Imam Ar Razi berkata di dalam kitabnya Al Mahsul, bahwa ahli Ushul
telah sepakat menetapkan bahwa bentuk fi’il ‘amar dipergunakan dalam 15
macam makna sesuai dengan qarinah yang mempengaruhinya, antara lain:
1. Ijab (Wajib)
Contoh:
اَقِيْمُوا الصَّلاَةَ
Artinya: “Dirikanlah Shalat”. (QS.
Al baqarah: 43)
2. Nadb (anjuran)
وَآتُوْهُمْ مِّنْ مَّالِ اللّهِ الَّذِي أتكُمْ
Artinya: “dan berikanlah kepada mereka
sebagian dari harta Allah yang dikaruniakan Nya kepadamu”. (QS. An Nur :
33)
3. Takdzib (mendustakan)
قُلْ هَاتُوا بُرْهَانَكُمْ اِنْكُنْتُمْ صَدِ قِيْنَ
Artinya: “tunjukkanlah bukti kebenaranmu jika kamu
adalah orang yang benar”. (QS. Al Baqarah 111).

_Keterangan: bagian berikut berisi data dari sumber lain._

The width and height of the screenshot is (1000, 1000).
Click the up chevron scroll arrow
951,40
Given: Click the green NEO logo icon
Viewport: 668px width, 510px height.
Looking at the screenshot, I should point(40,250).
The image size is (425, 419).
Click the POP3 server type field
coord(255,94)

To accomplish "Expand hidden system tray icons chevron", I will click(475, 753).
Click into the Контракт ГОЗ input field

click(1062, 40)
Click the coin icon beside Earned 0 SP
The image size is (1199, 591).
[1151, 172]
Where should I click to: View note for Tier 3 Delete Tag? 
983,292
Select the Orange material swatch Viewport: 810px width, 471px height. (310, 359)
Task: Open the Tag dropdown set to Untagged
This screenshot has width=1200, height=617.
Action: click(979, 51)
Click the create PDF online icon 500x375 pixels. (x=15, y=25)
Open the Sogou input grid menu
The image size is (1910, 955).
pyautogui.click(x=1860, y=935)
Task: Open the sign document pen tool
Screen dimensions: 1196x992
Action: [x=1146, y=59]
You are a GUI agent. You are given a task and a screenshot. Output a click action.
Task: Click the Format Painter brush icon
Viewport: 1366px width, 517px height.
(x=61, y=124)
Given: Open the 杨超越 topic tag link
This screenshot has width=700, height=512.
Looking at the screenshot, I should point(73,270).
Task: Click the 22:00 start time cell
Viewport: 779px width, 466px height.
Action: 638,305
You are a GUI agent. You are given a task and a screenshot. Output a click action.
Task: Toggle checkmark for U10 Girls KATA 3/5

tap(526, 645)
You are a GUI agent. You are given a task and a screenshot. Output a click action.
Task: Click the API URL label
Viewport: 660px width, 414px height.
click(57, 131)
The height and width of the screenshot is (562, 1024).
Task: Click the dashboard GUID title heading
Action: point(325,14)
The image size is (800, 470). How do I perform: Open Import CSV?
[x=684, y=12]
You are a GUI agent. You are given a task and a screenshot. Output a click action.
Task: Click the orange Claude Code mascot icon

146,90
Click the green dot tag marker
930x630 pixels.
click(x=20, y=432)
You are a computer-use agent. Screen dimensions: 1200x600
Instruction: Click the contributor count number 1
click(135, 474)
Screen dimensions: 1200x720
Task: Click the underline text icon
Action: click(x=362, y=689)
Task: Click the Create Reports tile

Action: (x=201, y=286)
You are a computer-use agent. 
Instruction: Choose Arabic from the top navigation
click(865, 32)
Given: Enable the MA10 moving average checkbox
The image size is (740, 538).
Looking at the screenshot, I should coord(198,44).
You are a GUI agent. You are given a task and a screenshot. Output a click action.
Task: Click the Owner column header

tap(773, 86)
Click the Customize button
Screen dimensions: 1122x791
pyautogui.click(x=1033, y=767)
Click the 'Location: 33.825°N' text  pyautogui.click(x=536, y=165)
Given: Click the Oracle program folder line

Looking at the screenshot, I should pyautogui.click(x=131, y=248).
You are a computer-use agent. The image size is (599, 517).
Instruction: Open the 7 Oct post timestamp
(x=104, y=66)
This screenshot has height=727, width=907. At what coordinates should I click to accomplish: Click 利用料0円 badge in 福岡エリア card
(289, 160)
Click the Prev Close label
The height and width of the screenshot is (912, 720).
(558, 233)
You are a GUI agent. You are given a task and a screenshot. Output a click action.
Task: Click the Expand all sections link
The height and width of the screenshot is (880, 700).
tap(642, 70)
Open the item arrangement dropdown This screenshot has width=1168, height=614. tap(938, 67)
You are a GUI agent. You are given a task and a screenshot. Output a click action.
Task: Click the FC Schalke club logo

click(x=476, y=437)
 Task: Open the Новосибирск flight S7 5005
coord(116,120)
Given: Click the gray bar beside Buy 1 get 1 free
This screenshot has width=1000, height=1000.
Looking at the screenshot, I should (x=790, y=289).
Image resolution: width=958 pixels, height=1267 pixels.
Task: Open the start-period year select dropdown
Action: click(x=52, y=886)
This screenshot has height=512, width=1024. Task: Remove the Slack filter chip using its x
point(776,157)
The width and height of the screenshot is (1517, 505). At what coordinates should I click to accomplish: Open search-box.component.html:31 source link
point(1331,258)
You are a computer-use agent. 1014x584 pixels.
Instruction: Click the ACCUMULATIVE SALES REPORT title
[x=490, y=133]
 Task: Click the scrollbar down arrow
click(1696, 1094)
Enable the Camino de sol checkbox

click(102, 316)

4. Irsyad (membimbing atau Menunjukkan)
Contoh firman Allah:
وَاسْتَشْهِدُوا شَهِيْدَيْنِ مِنْ رِجَالِكُمْ
Artinya: “dan persaksikanlah dengan dua
orang saksi dari orang laki-laki (diantaramu). (QS. Al Baqarah : 282)
5. Ibahah (kebolehan)
وَكُلُوْا وَاشْرَبُوْا حَتَّى يَتَبَيَّنَ لَكُمُ
الْخَيْطُ الأَبْيَضُ مِنَ الْخَيْطِ الأَسْوَدِ مِنَ الْفَجْرِ
Artinya: “makan dan minumlah hingga jelas bagimu
beng putih dan benang hitam bagimu”. (QS. Al Baqarah : 187)
وَإِذَاحَلَلْتُمْ فَاصْطَادُوْا
Artinya:
dan apabila kamu telah menyelesaikan ibadah haji, Maka bolehlah berburu. (QS. Al-Ma’idah:2)
6. Tahdid (Ancaman)
اِعْمَلُوْا مَاشِئْتُمْ اِنَّهُ بِمَا تَعْمَلُوْنَ
بَصِيْرٌ
Artinya: “kerjakanlah apa yang kamu kehendaki.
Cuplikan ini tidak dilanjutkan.